While seeing the importance of such developments, the council was not altogether in agreement with them. It might be possible on sound and carefully executed principles to breed fit, physically well-developed, clever devils—there was no knowledge of any responsible eugenists who could breed or determine spiritual and moral values or capacities.
The new techniques, practiced on a large scale purely for eugenic purposes, would reduce the intensely personal element which Christians believe should be involved in reproduction. Indeed, on grafting of ovarian tissue from one woman into another, the report commented: “We are at one in believing for any pressure—whether of financial inducement or family feeling—to be used to secure a woman to act as ‘host womb’ would be entirely wrong. It would be to seek to use a woman as an incubator—in other words, a person as a thing. On all Christian grounds this is to be condemned.”
Artificial insemination by the husband was held to be justifiable, as was induction of multiple births.

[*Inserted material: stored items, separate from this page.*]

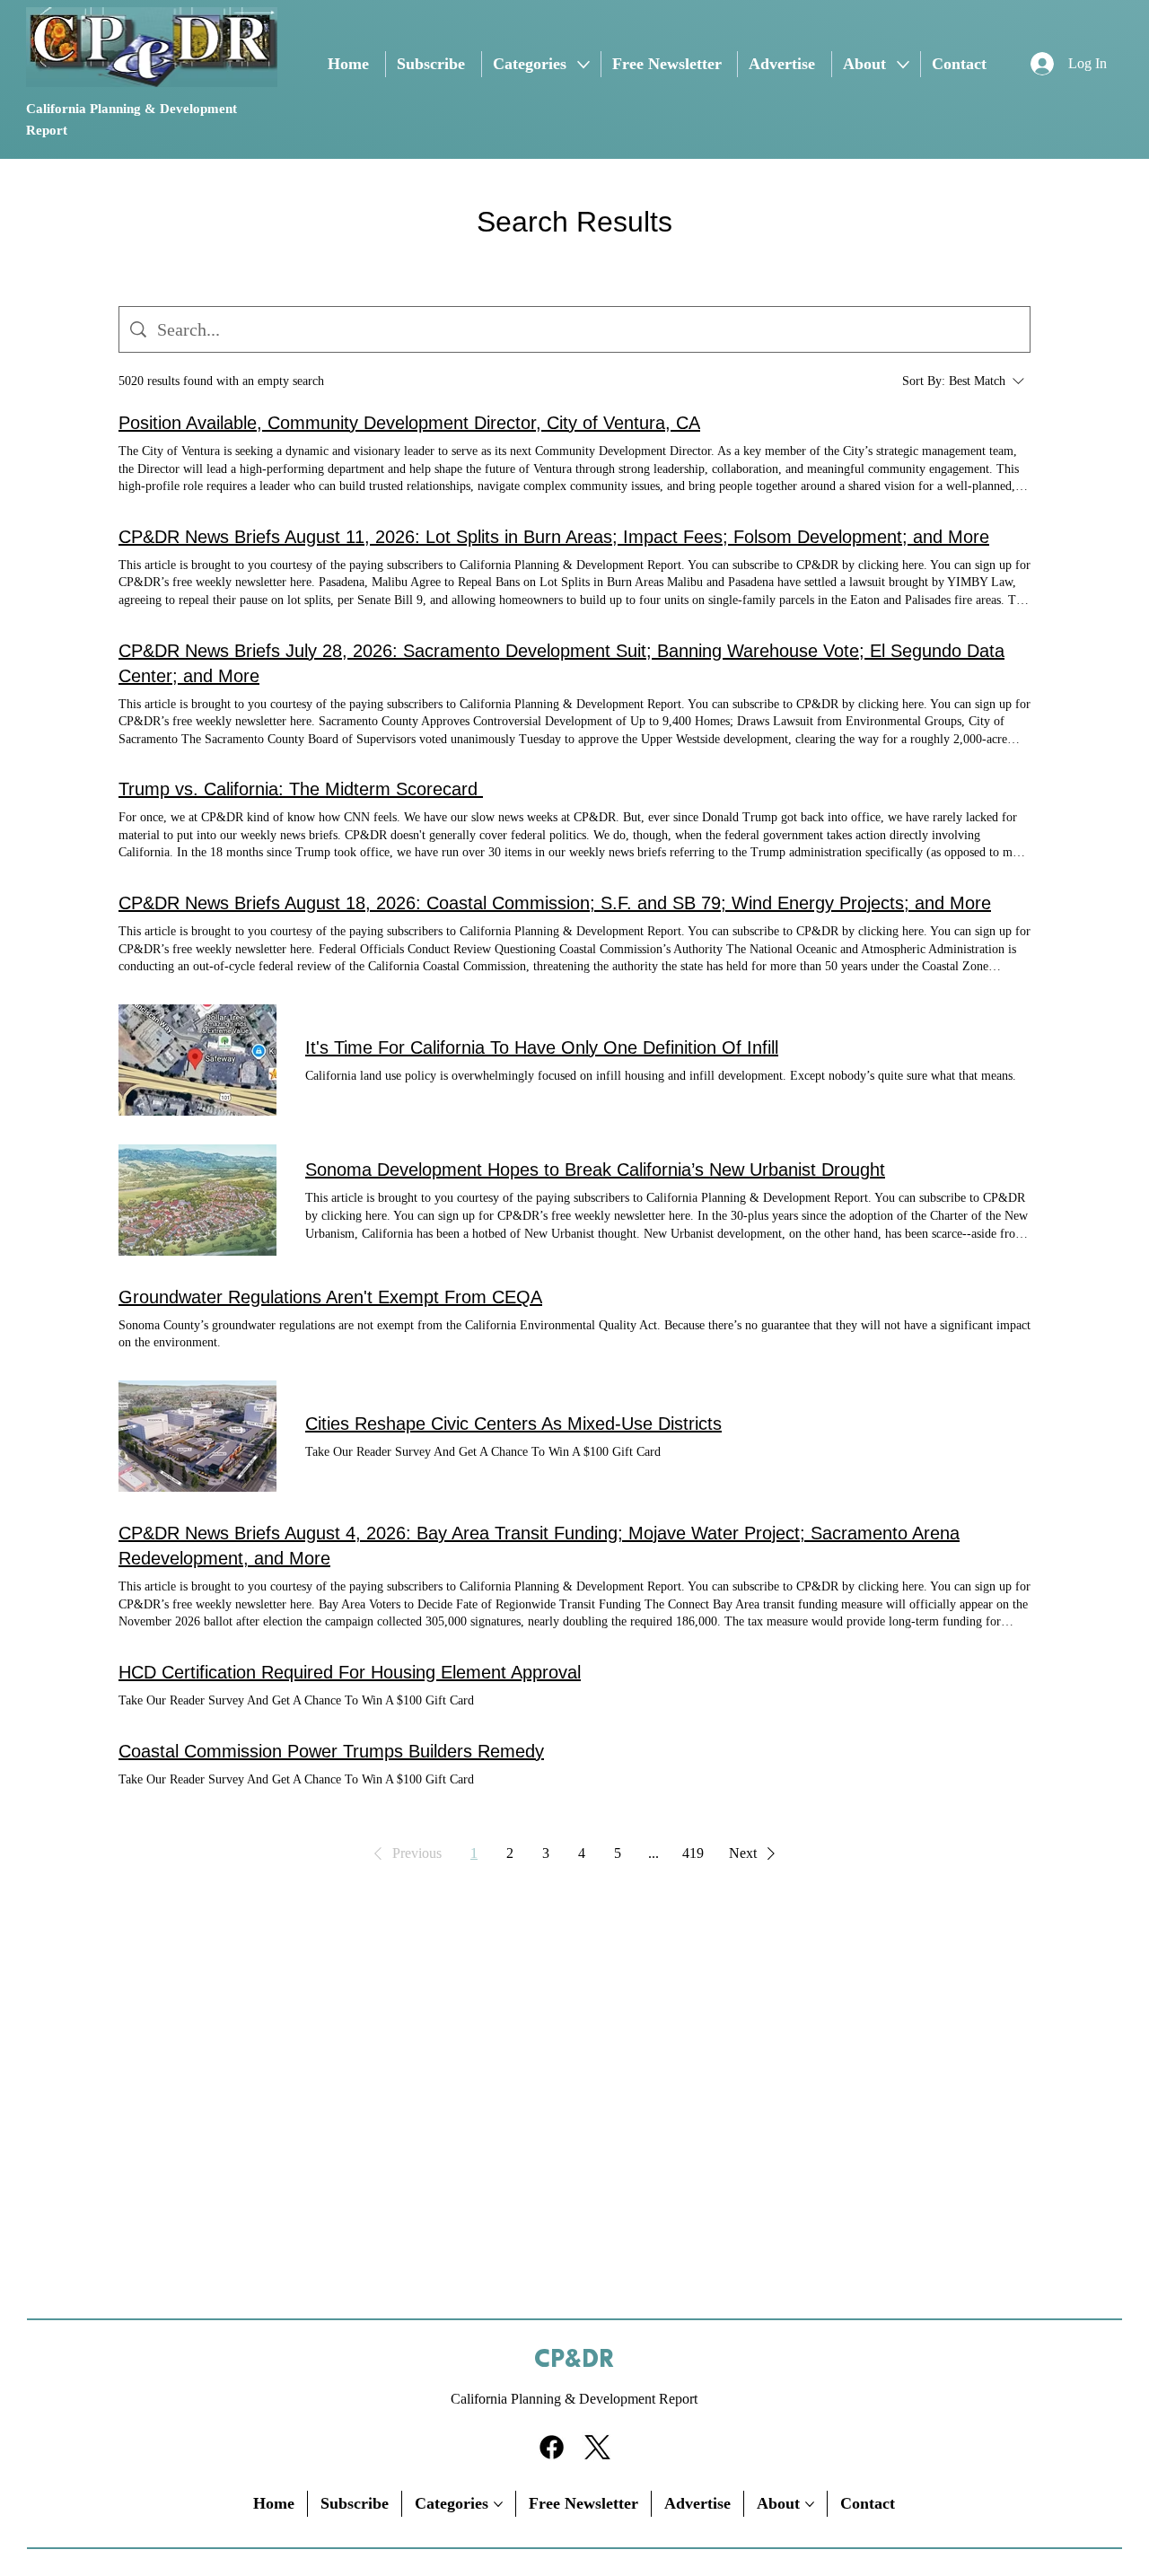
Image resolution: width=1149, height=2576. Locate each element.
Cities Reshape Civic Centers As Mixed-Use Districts (513, 1423)
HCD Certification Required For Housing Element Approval (349, 1672)
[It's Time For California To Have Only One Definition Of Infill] (197, 1060)
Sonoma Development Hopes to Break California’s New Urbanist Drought (595, 1169)
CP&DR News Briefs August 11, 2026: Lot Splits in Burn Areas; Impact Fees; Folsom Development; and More (553, 537)
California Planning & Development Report (574, 2398)
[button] (404, 1853)
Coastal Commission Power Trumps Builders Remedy (331, 1751)
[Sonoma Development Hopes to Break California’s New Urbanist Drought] (197, 1200)
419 (693, 1853)
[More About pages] (903, 64)
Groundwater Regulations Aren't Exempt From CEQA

But drafters of the report disagreed on artificial insemination by a donor.
The report was referred to member churches for further consideration
J.D.D.
Balancing Insights
The current charismatic revival within old-line denominations drew the first major reaction from church leaders this month. The Episcopal House of Bishops issued a statement which said, in effect, that the movement must not get out of hand.
Although the statement was couched in general terms, there was little doubt that it was aimed at the charismatic revival—and perhaps glossolalia in particular. Such manifestations have been cropping up in denominational churches increasingly in the last several years.
The bishops said it was the church’s duty to view all new movements “with sympathy” but warned that “the danger of all new movements is self-righteousness, divisiveness, one-sidedness, and exaggeration.” Their statement added:
“We call, therefore, upon all new movements to remain in the full, rich, balanced life of the historic Church, and thereby protect themselves against these dangers; and we remind all clergy of their solemn vow to conform to the doctrine, discipline, and worship of this church.… The Church … is both enriched by and balances the insights of all particular movements.”
Green Light
Delegates to the quadrennial General Conference of the Evangelical United Brethren Church voted last month, 310–94, to authorize preparation of a plan of union with The Methodist Church.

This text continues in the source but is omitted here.